▶ Consegna 1:
Rispondi con l'estratto sul film di Balasso:
(a) Quanto dura il mediometraggio?
(b) Secondo Balasso, perché in realtà aiutiamo gli altri?
(c) Chi è oggi il Potere, secondo l'ultima frase?
▶ Consegna 2: Nell'estratto sul film di Balasso, elenca tutti gli argomenti di cui parla il mediometraggio, come indicati nella prima frase.

Un mediometraggio di 45 minuti che parla di folletti e destino, di pandemia mondiale e imprenditori veneti in un mix onirico e suggestivo di complessi riferimenti letterari che «rappresenta una risposta al luogo comune che vuole che l’essere umano viva di empatia e tendenza verso l’altro. Noi aiutiamo in realtà gli altri solo perché è un nostro istinto soccorrere chi è in difficoltà – ci spiega Balasso -. Questa cosa può diventare col tempo una sorta di annullamento di se stessi e secondo me tutto ciò diventa alla lunga un limite, un difetto. Noi viviamo per noi stessi, per tentare di sopravvivere. Vivendo con gli altri sopravviviamo meglio noi e partendo da questo pensiero si accende una specie di dibattito interno fra me e me, che è alla base del film.»

Il dialogo con Balasso, però, prende subito altre strade. Si parla di comunicazione, di modi di intendere il potere e la politica, ma anche il giornalismo. Adesso è diventato talmente importante il racconto e l’enunciazione del mondo, rispetto alla realtà dei fatti, che tutto il resto diventa insignificante. È tutto narrazione e poco più. E si diventa inevitabilmente spettatori di questo infinito racconto. Il pierre, l’ufficio stampa, un tempo al servizio del Potere, oggi sono essi stessi IL Potere.

▶ Materiale fornito:
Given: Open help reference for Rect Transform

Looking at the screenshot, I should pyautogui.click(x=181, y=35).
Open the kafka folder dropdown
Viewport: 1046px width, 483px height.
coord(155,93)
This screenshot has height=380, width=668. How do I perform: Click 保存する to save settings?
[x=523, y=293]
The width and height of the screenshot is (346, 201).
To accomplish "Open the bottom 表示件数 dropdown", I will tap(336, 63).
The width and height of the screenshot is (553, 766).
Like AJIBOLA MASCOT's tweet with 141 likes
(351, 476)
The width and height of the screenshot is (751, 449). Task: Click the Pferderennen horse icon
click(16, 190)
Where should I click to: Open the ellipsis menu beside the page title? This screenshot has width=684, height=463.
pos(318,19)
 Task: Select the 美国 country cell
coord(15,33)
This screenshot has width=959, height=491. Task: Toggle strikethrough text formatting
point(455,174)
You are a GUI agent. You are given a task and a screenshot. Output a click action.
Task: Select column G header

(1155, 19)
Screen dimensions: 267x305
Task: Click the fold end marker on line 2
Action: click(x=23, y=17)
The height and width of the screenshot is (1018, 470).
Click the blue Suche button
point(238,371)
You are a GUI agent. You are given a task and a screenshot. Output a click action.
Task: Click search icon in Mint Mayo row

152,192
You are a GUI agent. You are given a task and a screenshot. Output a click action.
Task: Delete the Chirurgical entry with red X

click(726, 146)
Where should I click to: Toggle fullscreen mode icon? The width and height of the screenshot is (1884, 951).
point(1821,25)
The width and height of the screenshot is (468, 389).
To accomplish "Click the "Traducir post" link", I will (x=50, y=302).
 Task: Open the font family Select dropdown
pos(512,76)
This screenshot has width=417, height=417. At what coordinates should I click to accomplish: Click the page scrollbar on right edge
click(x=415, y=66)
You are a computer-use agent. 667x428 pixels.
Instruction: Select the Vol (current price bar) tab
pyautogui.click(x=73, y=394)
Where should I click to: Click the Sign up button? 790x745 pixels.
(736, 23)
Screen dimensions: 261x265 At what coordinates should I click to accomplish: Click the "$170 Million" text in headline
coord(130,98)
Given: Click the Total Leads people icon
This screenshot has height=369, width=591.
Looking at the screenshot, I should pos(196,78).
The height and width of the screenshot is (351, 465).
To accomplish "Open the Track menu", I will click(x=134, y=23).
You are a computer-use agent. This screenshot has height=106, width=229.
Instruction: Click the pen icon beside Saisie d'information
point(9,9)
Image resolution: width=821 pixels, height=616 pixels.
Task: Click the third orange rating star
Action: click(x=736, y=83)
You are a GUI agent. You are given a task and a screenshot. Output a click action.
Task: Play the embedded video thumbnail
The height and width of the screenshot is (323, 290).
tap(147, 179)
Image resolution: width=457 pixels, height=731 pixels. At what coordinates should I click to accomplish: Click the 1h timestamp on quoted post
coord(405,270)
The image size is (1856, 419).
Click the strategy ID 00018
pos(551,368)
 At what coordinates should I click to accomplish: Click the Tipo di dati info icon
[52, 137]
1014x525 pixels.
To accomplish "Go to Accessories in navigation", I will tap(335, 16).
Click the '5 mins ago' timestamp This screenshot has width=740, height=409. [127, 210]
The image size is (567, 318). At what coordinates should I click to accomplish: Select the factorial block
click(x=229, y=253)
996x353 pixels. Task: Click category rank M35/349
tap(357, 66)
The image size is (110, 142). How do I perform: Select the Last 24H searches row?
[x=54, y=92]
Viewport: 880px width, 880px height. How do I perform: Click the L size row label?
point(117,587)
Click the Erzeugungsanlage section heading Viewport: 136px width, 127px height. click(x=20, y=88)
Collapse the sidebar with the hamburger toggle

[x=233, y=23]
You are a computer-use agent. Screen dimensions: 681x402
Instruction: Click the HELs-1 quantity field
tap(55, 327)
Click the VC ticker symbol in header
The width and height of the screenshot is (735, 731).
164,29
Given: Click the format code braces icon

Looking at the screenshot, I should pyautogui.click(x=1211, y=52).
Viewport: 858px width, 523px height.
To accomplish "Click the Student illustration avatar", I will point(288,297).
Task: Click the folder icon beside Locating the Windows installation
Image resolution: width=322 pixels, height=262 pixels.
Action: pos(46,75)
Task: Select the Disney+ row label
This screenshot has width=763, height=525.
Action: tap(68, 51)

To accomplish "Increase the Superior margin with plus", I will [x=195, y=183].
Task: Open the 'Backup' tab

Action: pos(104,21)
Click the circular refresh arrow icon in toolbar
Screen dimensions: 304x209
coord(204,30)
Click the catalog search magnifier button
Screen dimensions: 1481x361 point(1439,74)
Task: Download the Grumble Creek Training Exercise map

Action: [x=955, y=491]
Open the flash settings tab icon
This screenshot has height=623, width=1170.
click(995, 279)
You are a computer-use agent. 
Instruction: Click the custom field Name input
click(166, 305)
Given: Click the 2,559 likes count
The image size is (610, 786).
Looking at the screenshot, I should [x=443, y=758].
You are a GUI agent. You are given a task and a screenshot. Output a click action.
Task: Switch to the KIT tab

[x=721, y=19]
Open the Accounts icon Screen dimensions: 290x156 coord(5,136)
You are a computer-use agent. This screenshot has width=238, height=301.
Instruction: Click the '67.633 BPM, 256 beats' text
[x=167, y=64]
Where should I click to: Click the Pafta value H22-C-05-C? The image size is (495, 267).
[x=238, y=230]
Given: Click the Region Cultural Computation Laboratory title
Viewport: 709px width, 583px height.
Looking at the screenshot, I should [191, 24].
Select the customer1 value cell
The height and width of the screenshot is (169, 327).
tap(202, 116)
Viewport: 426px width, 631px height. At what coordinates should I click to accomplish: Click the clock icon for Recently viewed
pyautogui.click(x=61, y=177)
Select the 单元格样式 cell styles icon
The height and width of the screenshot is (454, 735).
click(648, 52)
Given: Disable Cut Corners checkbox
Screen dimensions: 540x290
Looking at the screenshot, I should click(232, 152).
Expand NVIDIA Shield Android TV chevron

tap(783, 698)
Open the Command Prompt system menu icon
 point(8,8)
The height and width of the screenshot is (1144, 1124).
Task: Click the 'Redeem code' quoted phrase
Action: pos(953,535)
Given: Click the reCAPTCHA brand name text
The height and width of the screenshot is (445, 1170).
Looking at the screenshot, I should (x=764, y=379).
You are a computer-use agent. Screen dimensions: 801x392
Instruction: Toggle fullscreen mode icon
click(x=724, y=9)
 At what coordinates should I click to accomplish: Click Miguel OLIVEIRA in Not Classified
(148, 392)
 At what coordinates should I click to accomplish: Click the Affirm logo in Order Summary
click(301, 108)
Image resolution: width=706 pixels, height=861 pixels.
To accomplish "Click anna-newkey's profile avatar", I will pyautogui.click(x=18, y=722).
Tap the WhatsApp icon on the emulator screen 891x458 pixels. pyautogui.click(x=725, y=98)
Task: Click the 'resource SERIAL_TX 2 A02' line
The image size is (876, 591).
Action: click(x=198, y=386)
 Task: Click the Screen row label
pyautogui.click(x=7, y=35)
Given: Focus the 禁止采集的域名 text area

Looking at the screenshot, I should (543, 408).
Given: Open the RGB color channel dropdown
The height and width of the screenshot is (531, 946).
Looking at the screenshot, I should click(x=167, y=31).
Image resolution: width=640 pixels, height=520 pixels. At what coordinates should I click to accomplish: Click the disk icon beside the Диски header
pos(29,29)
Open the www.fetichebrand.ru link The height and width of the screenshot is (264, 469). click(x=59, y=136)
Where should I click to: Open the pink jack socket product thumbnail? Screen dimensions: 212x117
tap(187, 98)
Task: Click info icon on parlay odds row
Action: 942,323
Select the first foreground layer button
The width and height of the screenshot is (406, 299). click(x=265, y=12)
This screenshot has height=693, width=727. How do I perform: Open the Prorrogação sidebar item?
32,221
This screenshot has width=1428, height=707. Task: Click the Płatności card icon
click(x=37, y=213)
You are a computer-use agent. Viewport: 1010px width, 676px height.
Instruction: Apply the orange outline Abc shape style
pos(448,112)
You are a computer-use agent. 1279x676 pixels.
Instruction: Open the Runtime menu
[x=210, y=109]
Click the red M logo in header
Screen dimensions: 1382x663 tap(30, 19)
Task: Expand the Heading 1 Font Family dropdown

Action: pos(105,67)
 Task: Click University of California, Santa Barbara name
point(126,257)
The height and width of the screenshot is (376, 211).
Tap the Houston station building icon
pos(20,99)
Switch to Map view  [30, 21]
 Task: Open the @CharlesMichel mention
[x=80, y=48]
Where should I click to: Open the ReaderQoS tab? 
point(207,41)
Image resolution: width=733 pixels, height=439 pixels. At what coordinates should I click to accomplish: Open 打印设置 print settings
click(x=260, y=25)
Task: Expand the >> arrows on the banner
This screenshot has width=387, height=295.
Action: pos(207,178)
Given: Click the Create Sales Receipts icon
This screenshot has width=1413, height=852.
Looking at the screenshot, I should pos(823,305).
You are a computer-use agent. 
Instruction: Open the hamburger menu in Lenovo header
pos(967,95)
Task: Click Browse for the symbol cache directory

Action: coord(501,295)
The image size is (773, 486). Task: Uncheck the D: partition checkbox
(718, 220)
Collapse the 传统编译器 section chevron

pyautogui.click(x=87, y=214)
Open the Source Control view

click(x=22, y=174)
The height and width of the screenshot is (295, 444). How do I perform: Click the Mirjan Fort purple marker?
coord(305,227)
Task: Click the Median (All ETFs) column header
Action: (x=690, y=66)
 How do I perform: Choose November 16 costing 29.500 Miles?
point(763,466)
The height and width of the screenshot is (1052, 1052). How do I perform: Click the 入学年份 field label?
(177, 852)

▶ Soluzione 1:
(a) 45 minuti.
(b) Perché è un nostro istinto soccorrere chi è in difficoltà.
(c) Il pierre e l'ufficio stampa.

▶ Soluzione 2:
- folletti
- destino
- pandemia mondiale
- imprenditori veneti